Key Ecosystem Metrics and Analytics Weekly Updates Mar 8

Time: Feb 28 - Mar 7

:chains: NEAR Explorer Stats

:bar_chart: NEAR Ecosystem Scoreboard

If you don’t have the access to the dashboard or reports, or have any questions would like to discuss, please feel free to contact Tiffany(tiffany@near.org)

What happened?

Monthly Active Developer — MAD

MAD Internal (based on CLI data in the last 30 days)


Overall, last week’s average level was still an increase compare to previous week, with a bump on March 4th.

Daily Active Developer (External)


The highest point of last week data was higher than all previous week, showing an increase in developer engagement, similar to the MAD(internal) chart above. The lower points in the chart were showing the lessened activities during weekends.

Ecosystem Scoreboard

Stats on Mar 8

Stats on Mar 1

Note: The percentages next to the numbers are the comparisons to pervious week(7 days ago), with green showing increase and red showing decrease.

Monthly Active Developer(External): 101 → 111 (+9.9%)

Key Efforts Last week

Many of these are key contributing factors to the data changes last week

Mar 1

Mar 2

Mar 3

Mar 4

Mar 5

  • Proof-of-Stake: The New Paradigm Panel with Illia and Peter
  • EVM Update

I know this might not be the full list, so please feel free to add more amazing things here.

Top Line Metrics Dive

Daily New Developer

From CLI

An increase of 84% to 46 new developers happened on March 2nd, and continued to March 3rd. The reasons were likely the launch of berry.cards and the announcement that NEAR is in the top 50 Crypto Valley VC Report.

Weekly Active Developer Internal & Weekly Active Dev-deploy/Deploy

From CLI data in the last 30 days

The increase happened on March 3rd, with 11.95% increase to 281, and then 288 on March 4th, achieving the highest point in the last 30 days. The reasons were believed to be the combined influences of berry.cards and Paras-Figment NFT tutorials.

However, one thing to notice was that even though the weekly active user increased on March 2nd and 3rd, the weekly active dev-deploy/deploy decreased, as oppose to the matching lines of these two metrics previously.
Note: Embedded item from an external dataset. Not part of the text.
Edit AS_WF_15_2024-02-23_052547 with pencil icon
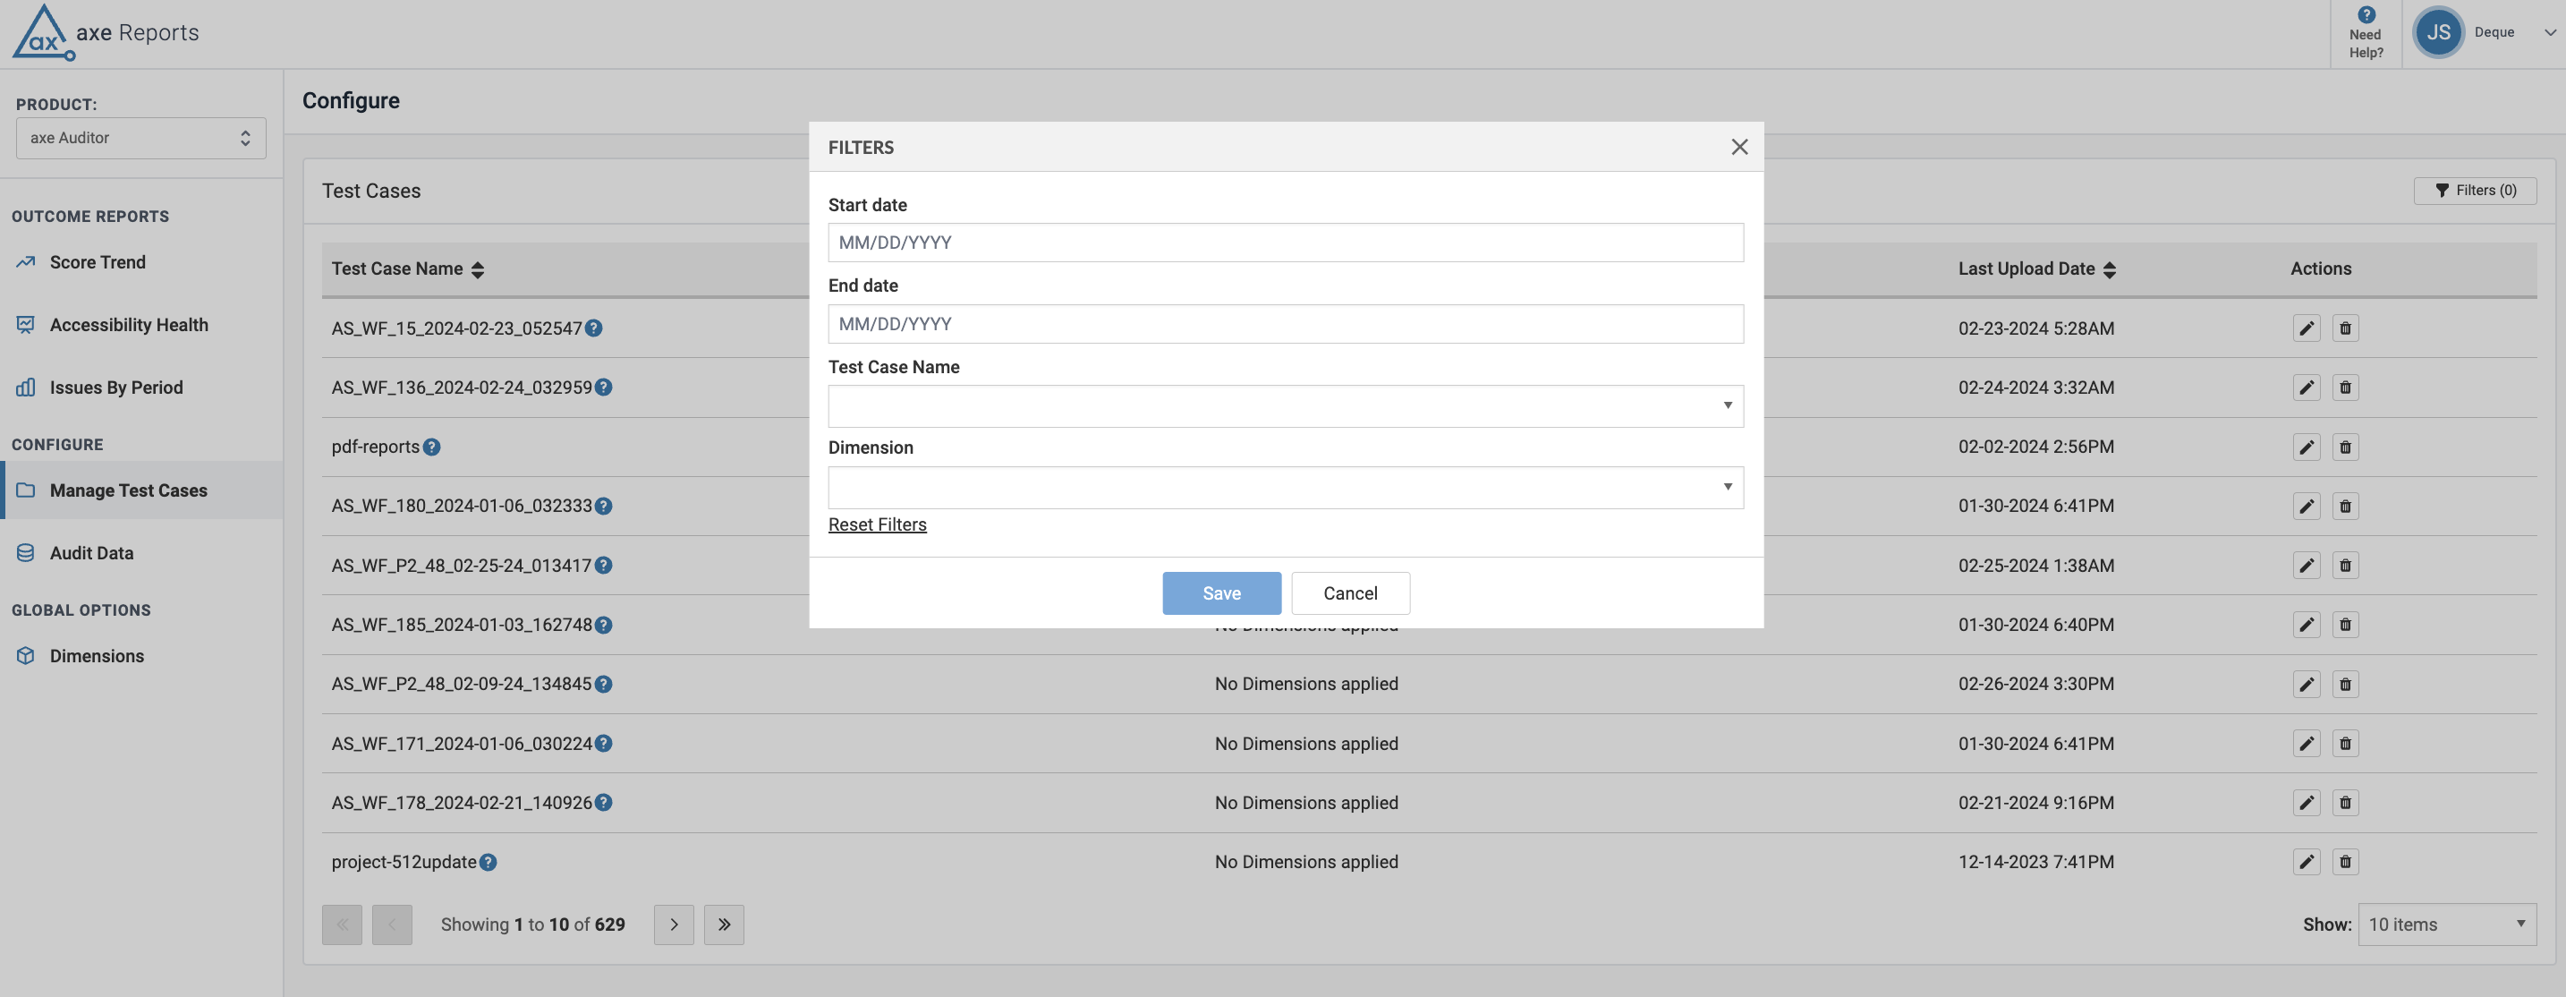This screenshot has width=2566, height=997. coord(2307,328)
This could potentially because a fair amount of developers were using CLI to interact with dapps like berry.cards and exploring NEAR via Figment.

Daily Transactions (last 30 days)

The largest increase in the last 30 days happened on March 3rd, reached 19,693 transactions per day, increased by 266.7% and continued in the similar level until March 5th. The increase was most likely a result of berry.cards engagements, as shown in the berry.cards contract engagements in the bottom chart.

Key Contributing Event Data

Berry Club Contracts Engagements

This chart shows Main Berry Club contracts engagements in the last 30 days. the contract of berry.cards launched on March 1. Then, the engagement quickly increased to 7.5k on March 2nd and reached 9393 daily transactions on March 3rd. The engagement was unprecedented among all contracts, showing the huge success of berry.cards.

NEAR Price in the last 30 Days

NEAR price remained stable last week at around $4.2. Therefore, there was limited impact to the ecosystem made by token price changes.

4 Likes

Great report, Tiffany!

Do we have dashboard that displays the Monthly Active Developer metric grouped by location / geography, e.g. the MAD in Asia / Europe / US, etc. ?

Thank you Robert!

Unfortunately, since Monthly Active Developer(internal) is measured via CLI, which is not a web-based tool, we currently do not have ways to identify the geography. But this is a great idea to bring more insights into this metric, and we will try to find a way to add this information in. I appreciate the suggestion.

1 Like

Thanks Tiffany.

I think that will definitely help with growing the developer community and marketing especially for some local community such as China, but is not a high priority feature at this moment. Take your time. Now I could measure in other ways such as the # of developers who attended the NEAR developer courses, and the # of DApps built by developers, etc.